_Problem requirements_
Retype, word for word, the line holding "Select the blue Max_A(V) legend label" and every line below it to the end of the listing. Leave out the pictures.

(Entries supplied begins)

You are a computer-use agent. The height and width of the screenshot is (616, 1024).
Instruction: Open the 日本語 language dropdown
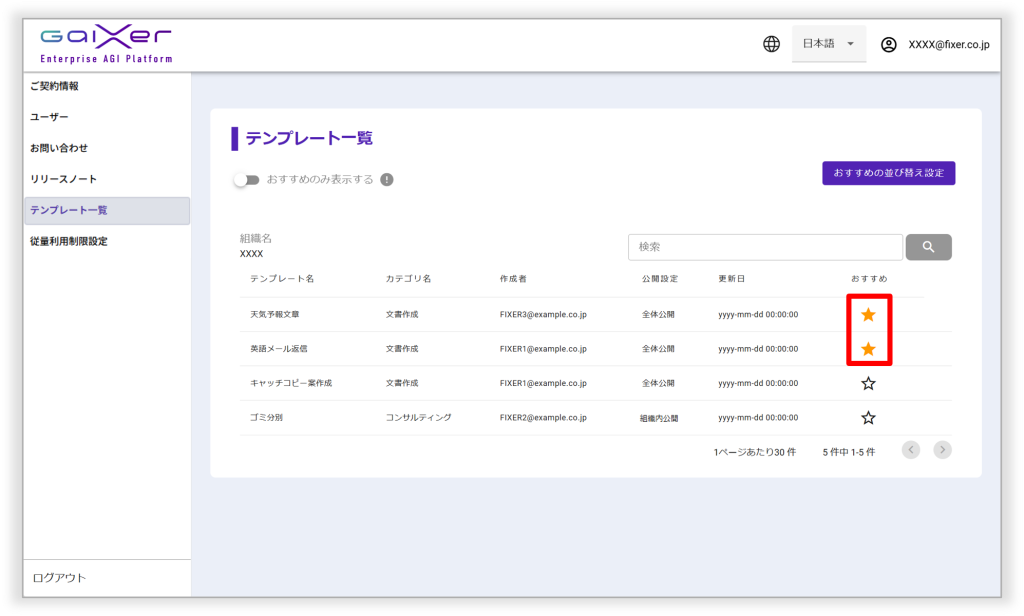pos(829,44)
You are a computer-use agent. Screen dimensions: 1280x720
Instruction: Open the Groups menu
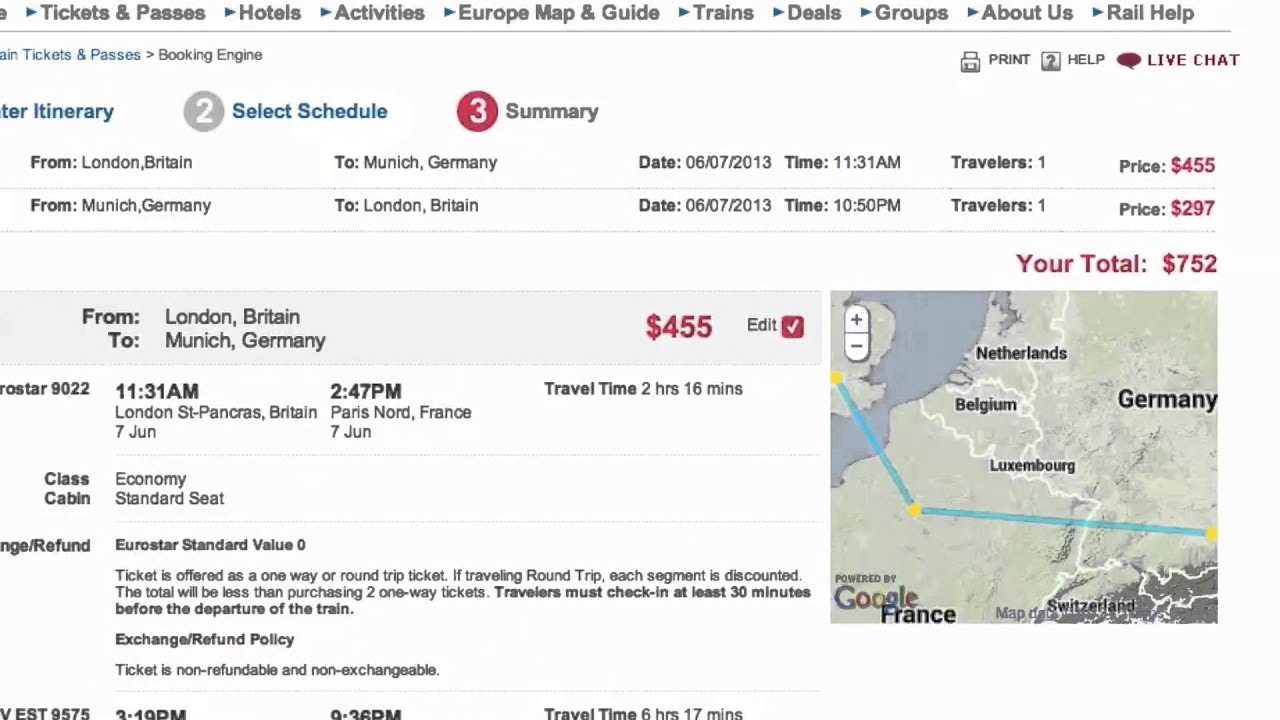[x=911, y=13]
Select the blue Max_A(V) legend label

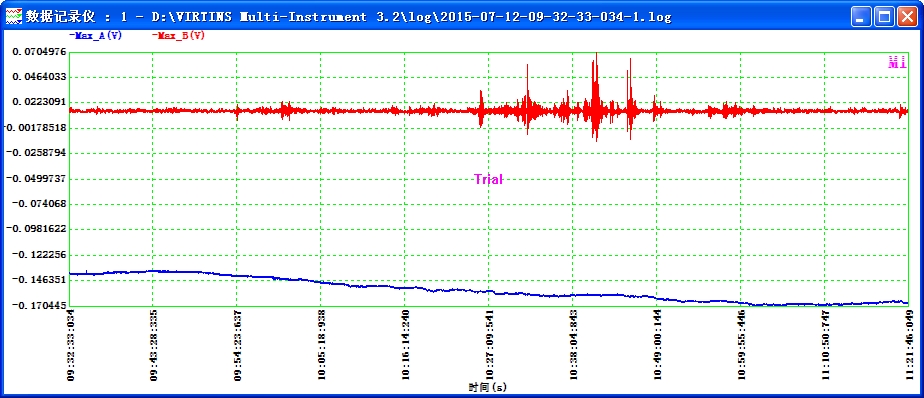[x=95, y=35]
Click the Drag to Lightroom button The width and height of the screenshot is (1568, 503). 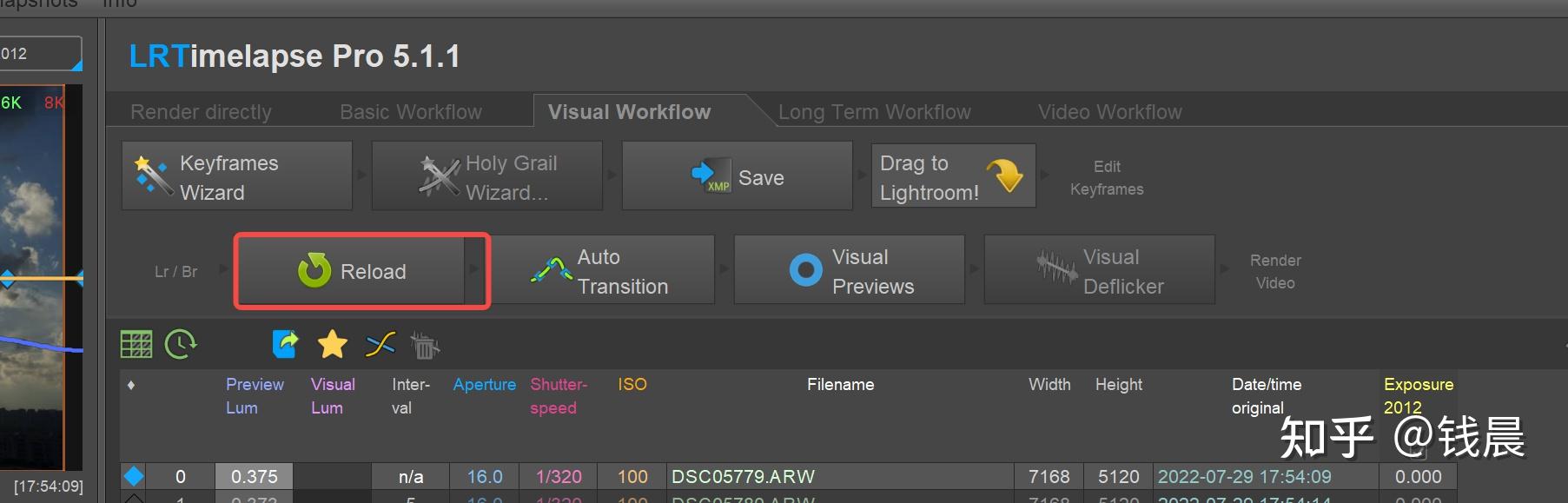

(Entries supplied ends)

_Result for this task_
Select the blue Max_A(V) legend label

[x=95, y=35]
Click the Drag to Lightroom button The width and height of the screenshot is (1568, 503). 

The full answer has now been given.